Özellikle bu örnek bağlamında cins çelişkisinin ezen kısmı ile değil, ezilen cephesinden neleri etki altına aldığını ve sonuçlarını konuşmak yararlı olacaktır. Dahası kadının özgüven sorununun tarihsel olarak ne kadar eskilere dayandığını görmek te öğreticidir. Nitekim kadınları Pompei’de kader birliğine iten toplumsal gerçeğin, adı doğa felaketi de olsa kadına evin eşiğini aştırmayacak derecede ortaklaşmasının nedenlerine bakmamız gerekir. Her ne kadar tüm hatlarıyla tartışılması gereken, geniş bir sorun olmasına rağmen biz konu bağlamında “özgüven sonuna” değinmekle yetineceğiz.

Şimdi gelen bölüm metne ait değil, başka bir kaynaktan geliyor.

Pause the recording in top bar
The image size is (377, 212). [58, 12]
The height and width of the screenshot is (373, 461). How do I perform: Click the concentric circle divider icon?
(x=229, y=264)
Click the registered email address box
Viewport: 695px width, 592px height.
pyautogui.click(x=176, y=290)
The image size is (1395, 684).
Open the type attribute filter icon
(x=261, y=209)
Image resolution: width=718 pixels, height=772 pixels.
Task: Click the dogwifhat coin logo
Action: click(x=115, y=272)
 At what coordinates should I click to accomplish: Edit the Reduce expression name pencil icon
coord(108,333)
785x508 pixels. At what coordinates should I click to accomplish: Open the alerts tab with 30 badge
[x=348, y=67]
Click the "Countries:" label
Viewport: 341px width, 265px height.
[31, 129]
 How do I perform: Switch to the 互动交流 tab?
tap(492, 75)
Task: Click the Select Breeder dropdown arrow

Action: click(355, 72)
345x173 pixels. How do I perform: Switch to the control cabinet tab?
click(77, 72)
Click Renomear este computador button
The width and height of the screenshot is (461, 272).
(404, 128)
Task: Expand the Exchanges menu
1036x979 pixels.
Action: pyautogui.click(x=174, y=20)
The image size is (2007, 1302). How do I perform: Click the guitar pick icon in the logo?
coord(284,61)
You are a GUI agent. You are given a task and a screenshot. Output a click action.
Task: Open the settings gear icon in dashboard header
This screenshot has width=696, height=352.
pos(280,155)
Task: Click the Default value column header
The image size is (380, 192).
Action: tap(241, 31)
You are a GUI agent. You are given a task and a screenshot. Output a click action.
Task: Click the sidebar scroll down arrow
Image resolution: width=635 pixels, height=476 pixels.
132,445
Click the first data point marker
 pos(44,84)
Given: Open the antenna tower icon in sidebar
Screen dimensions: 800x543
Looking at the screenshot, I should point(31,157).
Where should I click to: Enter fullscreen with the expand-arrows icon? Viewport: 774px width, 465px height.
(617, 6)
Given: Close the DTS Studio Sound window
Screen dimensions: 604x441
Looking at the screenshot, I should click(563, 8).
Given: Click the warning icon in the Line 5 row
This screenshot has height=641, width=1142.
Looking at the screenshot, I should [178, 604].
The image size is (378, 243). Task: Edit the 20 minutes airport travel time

Platon’un “kadınlar yarım erkektir” belirlemesi mevcut sisteminin kurulumunun tarihsel-ideolojik arka planının önemli bir ifadesi olageldi. Şüphesiz Platon antik çağ filozofu olarak bu sözüyle kadınların erkeği tamamlayan bir cins olduğundan söz etmiyordu. Tam aksine kendi ideolojisine göre kadının güçsüzlüğünü, yetersizliğini, eksikliğini anlatarak, erkek gibi üstün bir cinsin varlığı ile ancak kadının tamamlanabileceğini iddia ediyordu. Yani kadının “eksik etek”liğinin işleyen bir mekanizmaya dönüşmesi için kendi dışında özgür hareket edebilen, birey olmayı cins olarak sağlamış kudretli, dönemin antik Yunan’ında soylu- köle olmayan-  erkekten fiziksel ve zihinsel yardım alması koşuluyla kadın ancak var olabilirdi. Aksi taktirde kadın yeterlilik sahibi değildi ve bu da tanrıların kusursuz dokunuşlarıyla yarattığı dünyanın esaslı kusurlarından, kara lekelerinden biriydi.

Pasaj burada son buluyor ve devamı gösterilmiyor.